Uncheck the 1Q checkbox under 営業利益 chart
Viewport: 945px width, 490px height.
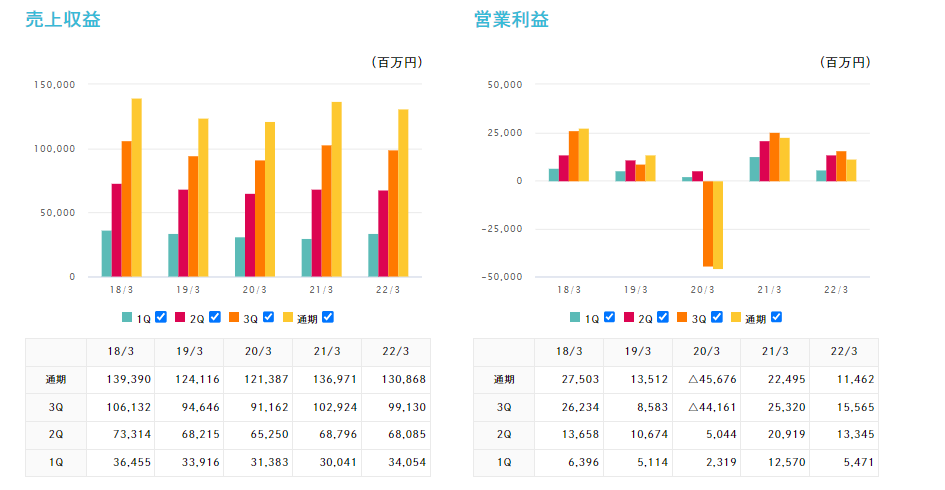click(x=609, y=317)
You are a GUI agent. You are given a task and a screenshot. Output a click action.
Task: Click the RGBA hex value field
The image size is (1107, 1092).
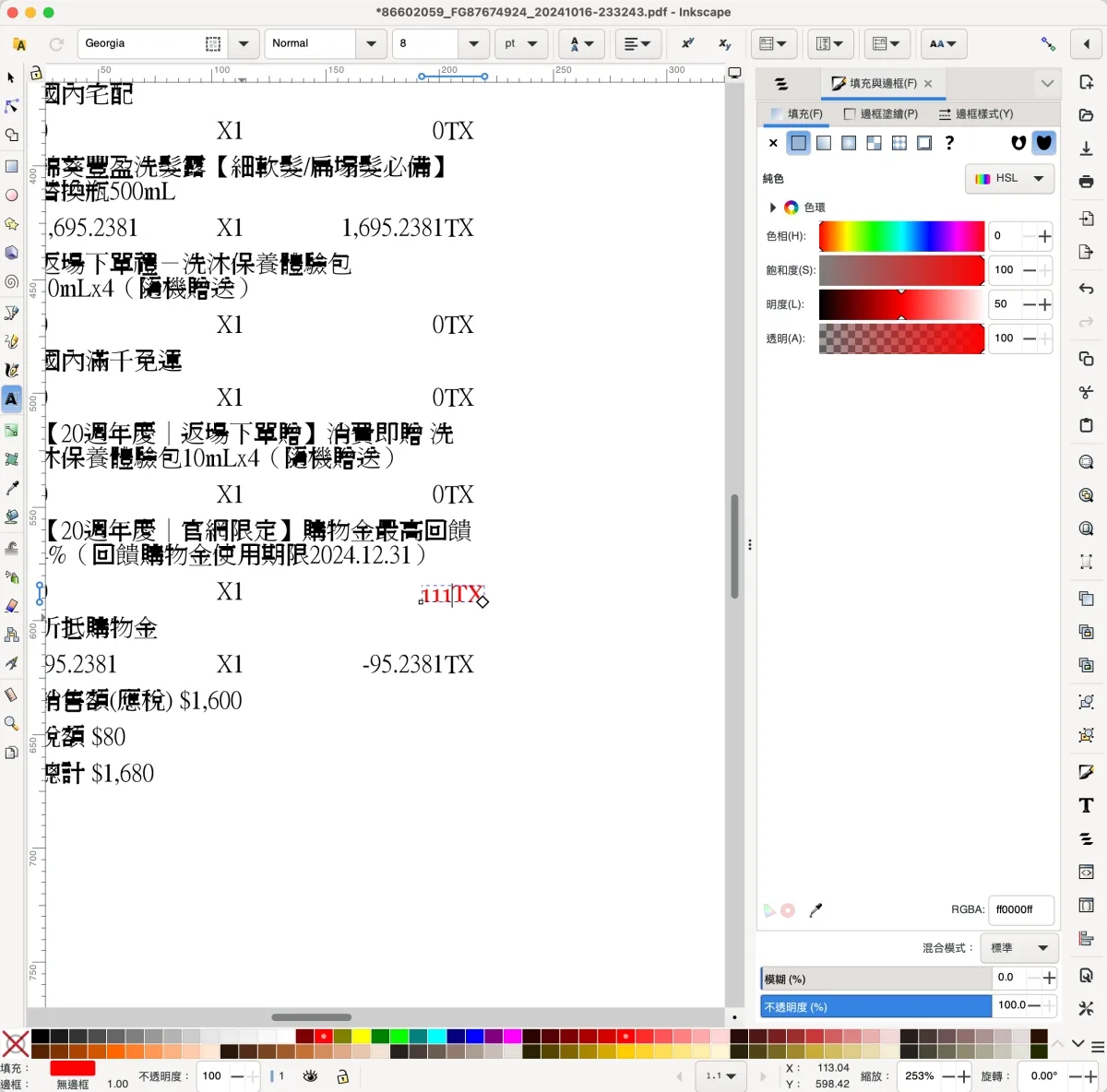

__________

BRIEF: An exact copy of all entries is needed, with no pictures in it.

OUTPUT OF THE TASK:
Uncheck the 1Q checkbox under 営業利益 chart
Viewport: 945px width, 490px height.
click(x=609, y=317)
You are a GUI agent. You are given a task and a screenshot. Output a click action.
Task: Click the RGBA hex value field
The image size is (1107, 1092).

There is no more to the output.